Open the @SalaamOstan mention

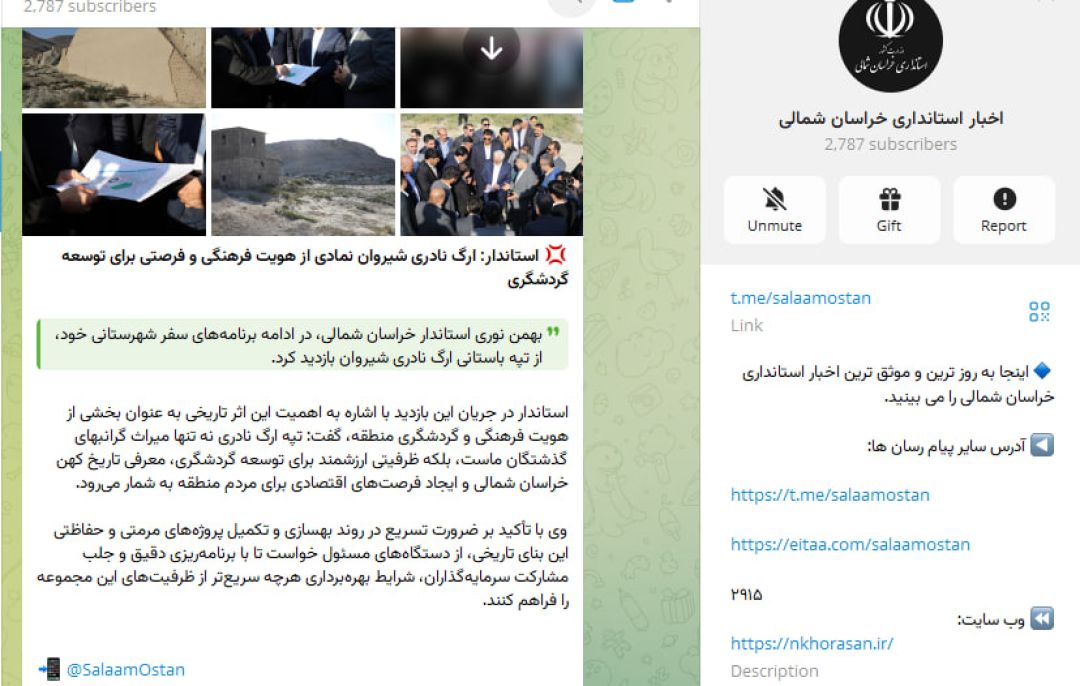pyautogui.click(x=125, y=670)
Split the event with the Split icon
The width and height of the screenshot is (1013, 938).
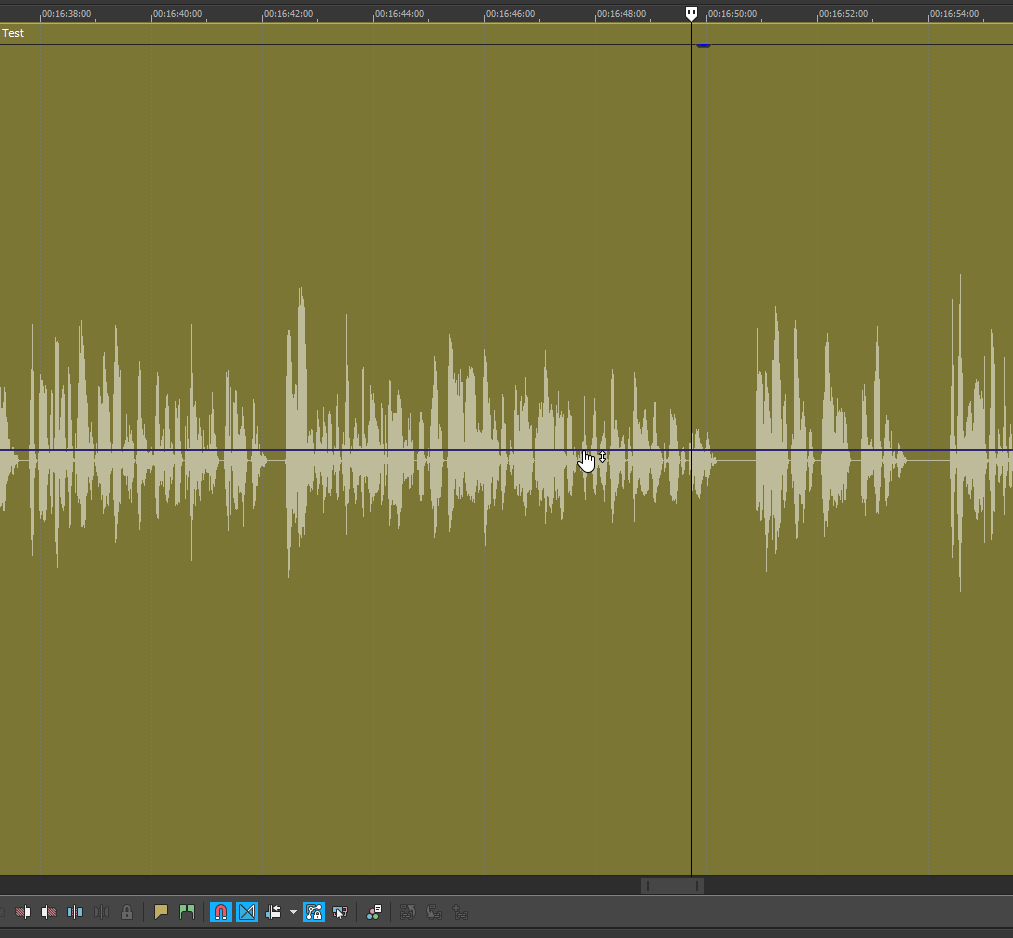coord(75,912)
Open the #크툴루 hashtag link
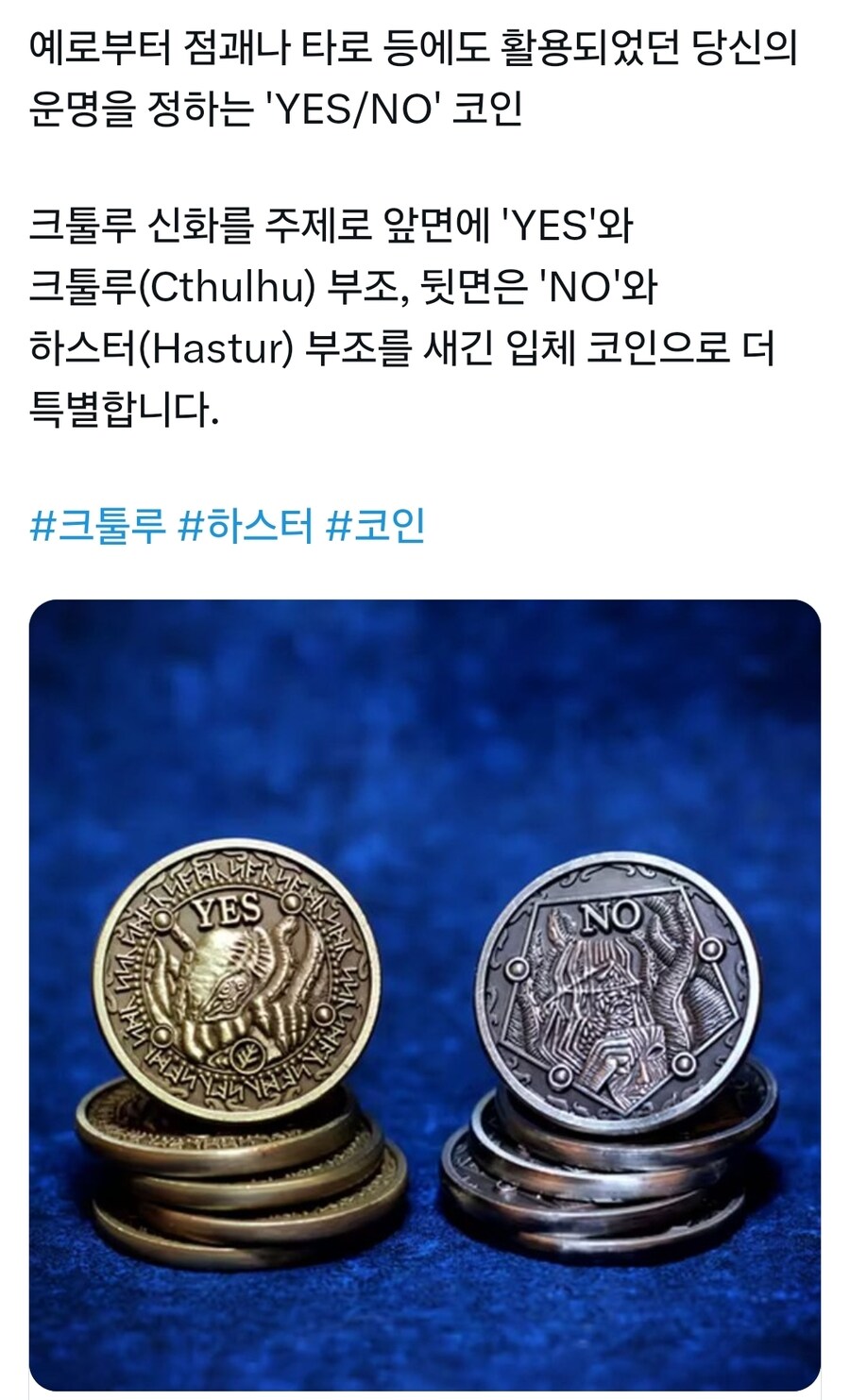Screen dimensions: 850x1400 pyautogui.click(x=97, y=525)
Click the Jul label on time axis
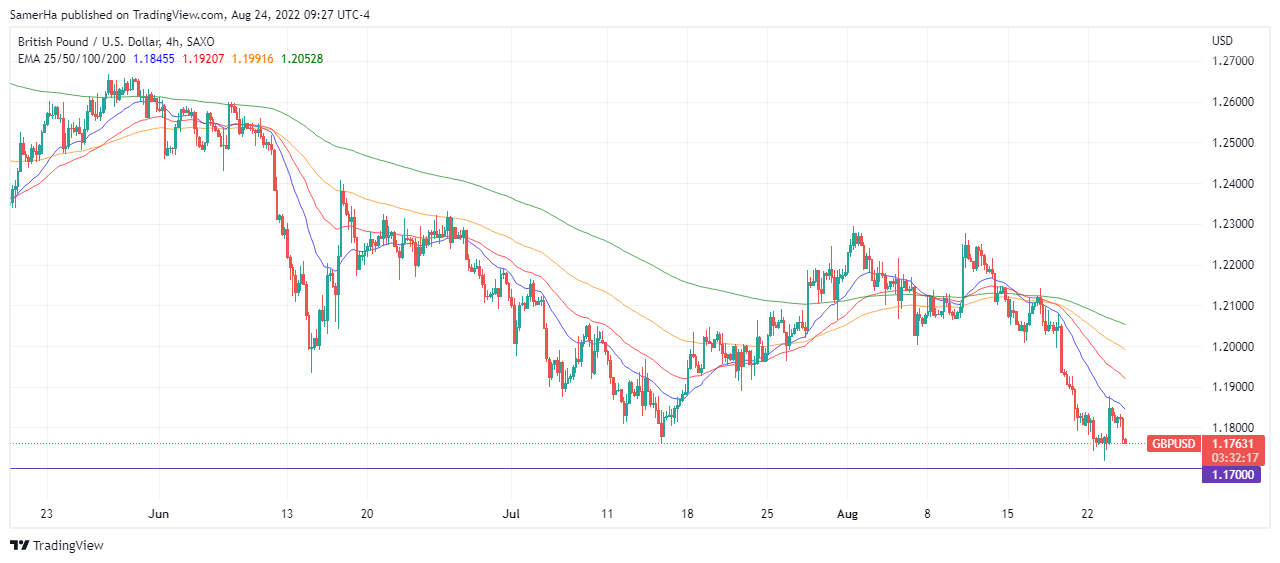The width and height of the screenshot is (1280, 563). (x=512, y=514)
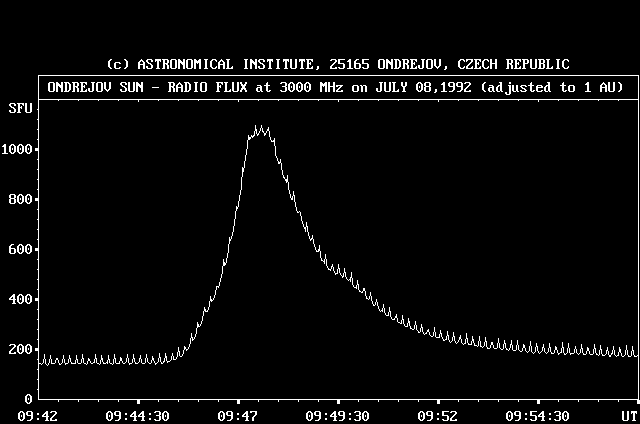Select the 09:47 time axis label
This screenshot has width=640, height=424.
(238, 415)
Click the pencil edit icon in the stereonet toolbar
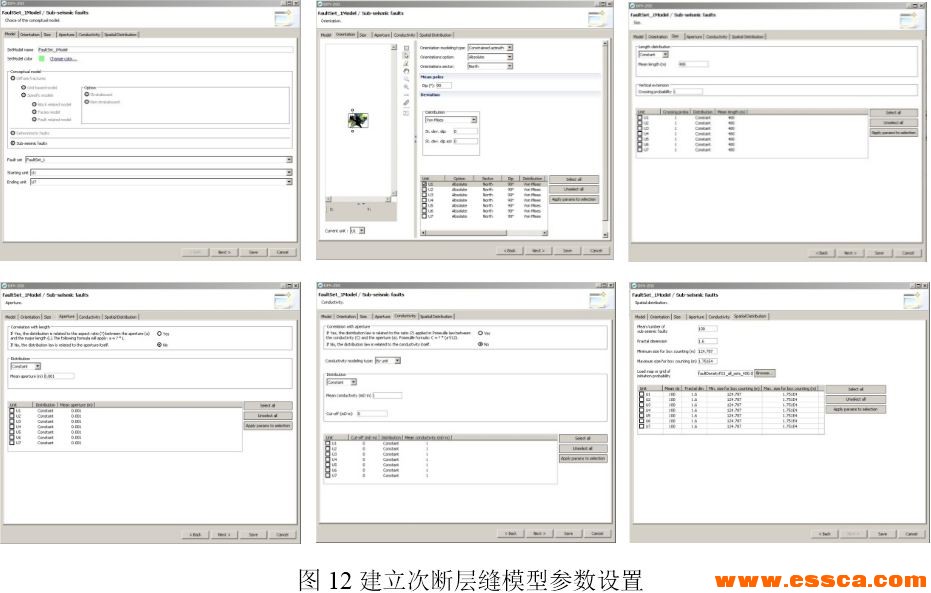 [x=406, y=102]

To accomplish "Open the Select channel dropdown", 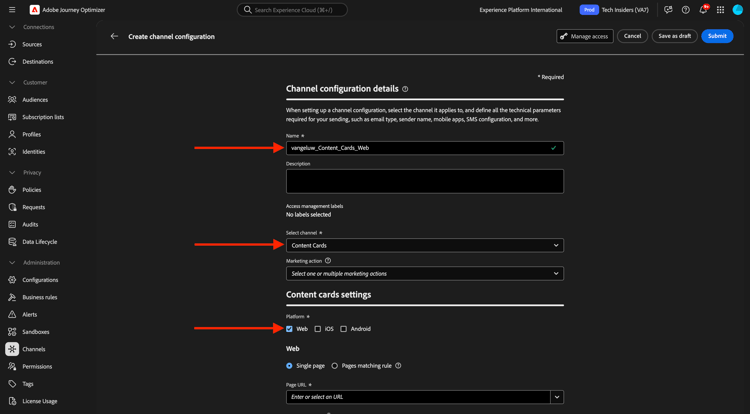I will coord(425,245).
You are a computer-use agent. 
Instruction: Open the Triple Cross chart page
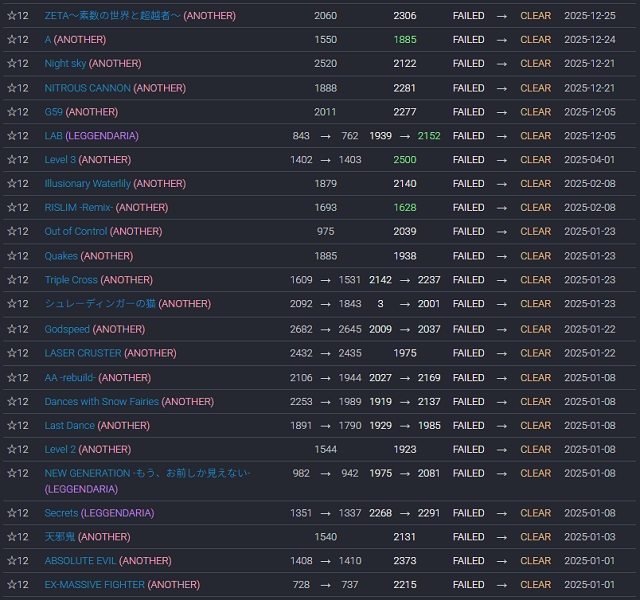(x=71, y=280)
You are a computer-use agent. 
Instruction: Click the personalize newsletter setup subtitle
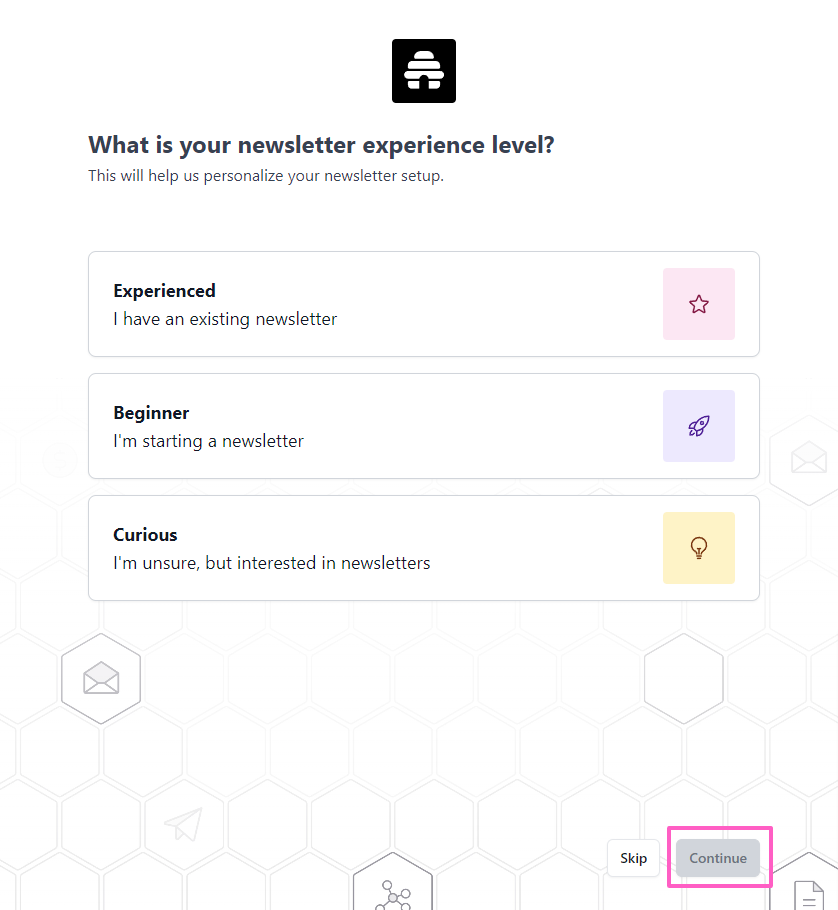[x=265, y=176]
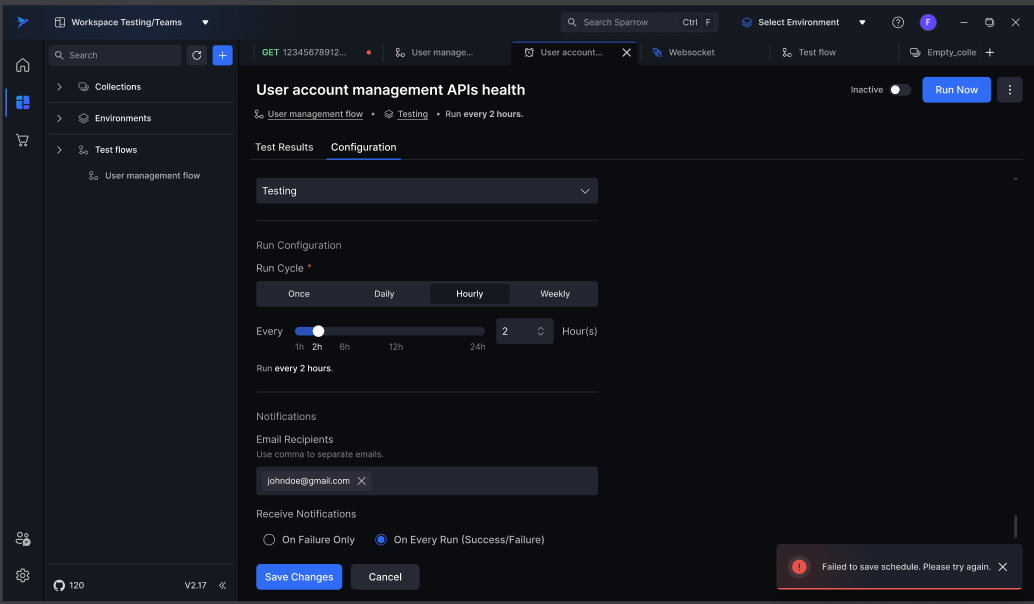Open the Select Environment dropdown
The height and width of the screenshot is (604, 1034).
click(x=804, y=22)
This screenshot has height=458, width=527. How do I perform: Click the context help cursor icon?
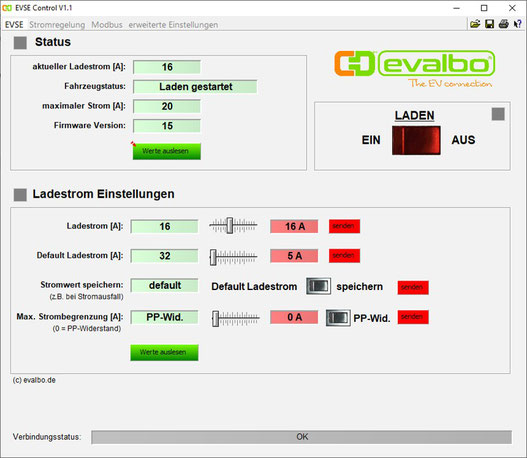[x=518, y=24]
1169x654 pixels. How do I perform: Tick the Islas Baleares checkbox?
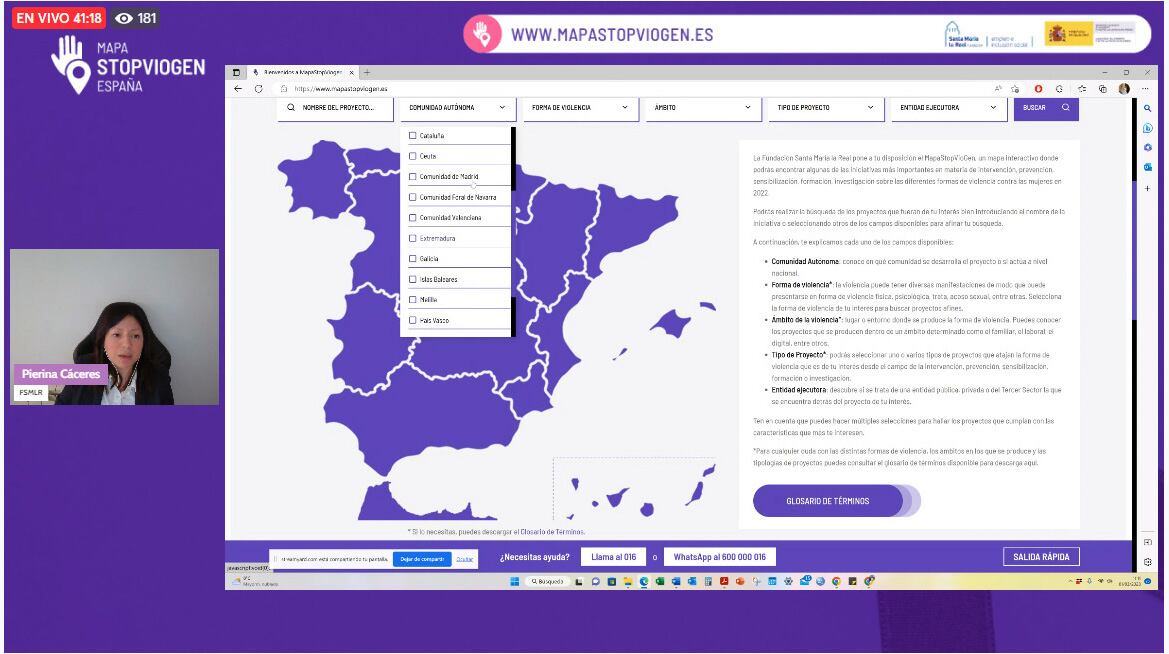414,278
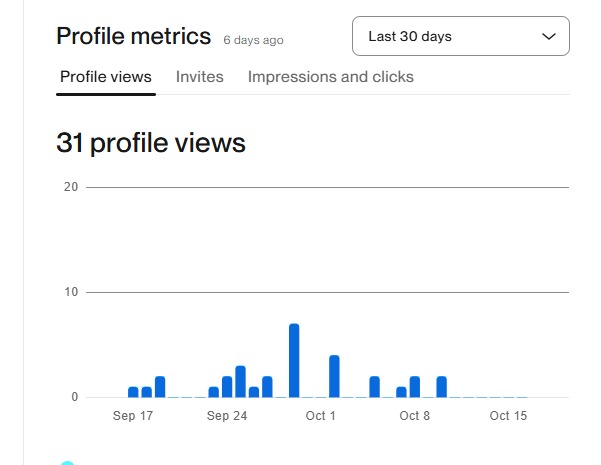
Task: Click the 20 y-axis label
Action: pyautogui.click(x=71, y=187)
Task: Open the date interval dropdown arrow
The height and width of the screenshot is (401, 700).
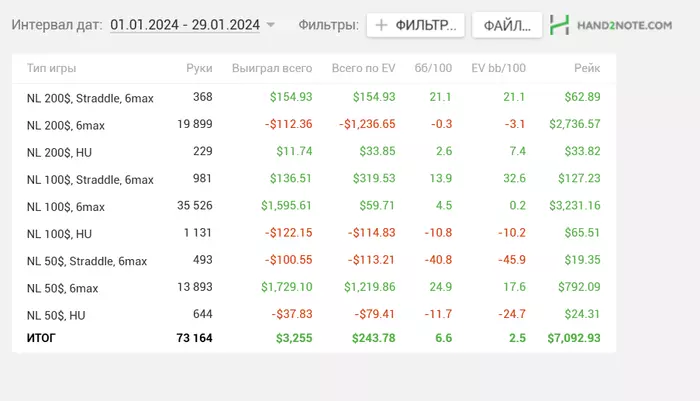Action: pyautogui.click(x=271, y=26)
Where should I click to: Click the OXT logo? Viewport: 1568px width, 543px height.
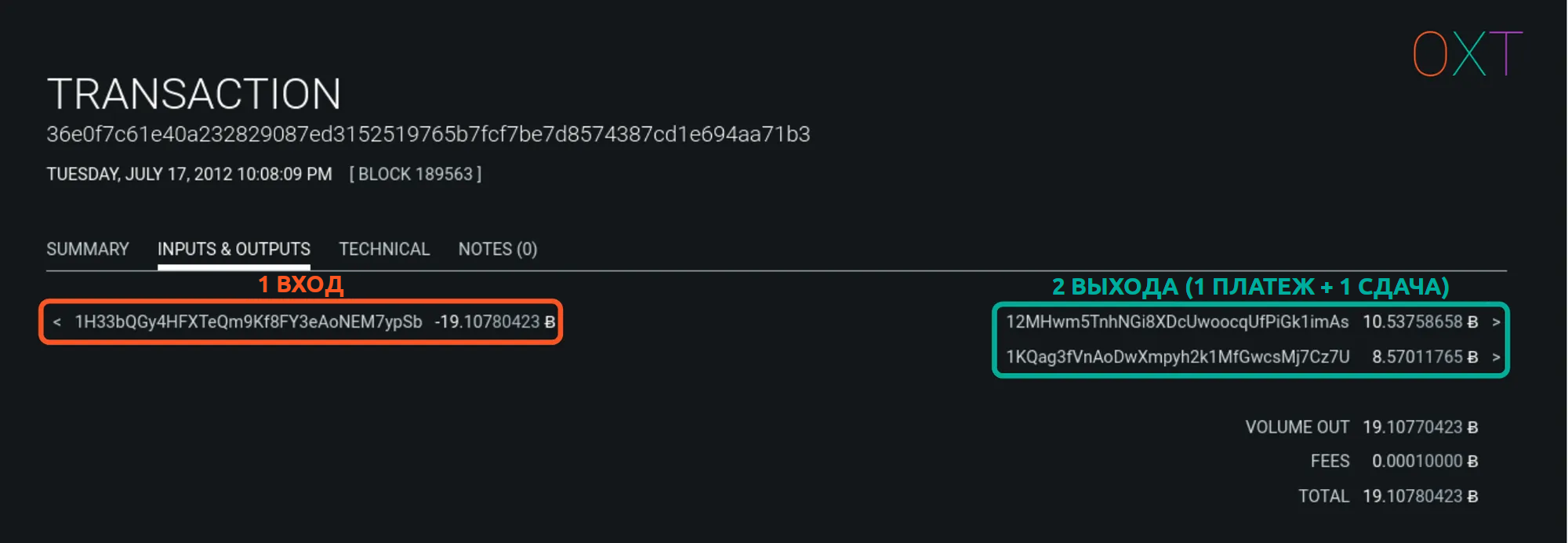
☆ ☆ ☆ ☆ ☆ ☆ ☆
An exact copy is needed of the lines running from the one containing "This screenshot has height=458, width=527." through the last line of the material, and of no others; pictures stay out.

** Answer section **
This screenshot has height=458, width=527. How do I perform: Click the context help cursor icon?
[x=518, y=24]
1169x654 pixels. How do I perform: Tick the Islas Baleares checkbox?
414,278
Task: Click the 20 y-axis label
Action: pyautogui.click(x=71, y=187)
Task: Open the date interval dropdown arrow
The height and width of the screenshot is (401, 700).
Action: pyautogui.click(x=271, y=26)
Where should I click to: Click the OXT logo? Viewport: 1568px width, 543px height.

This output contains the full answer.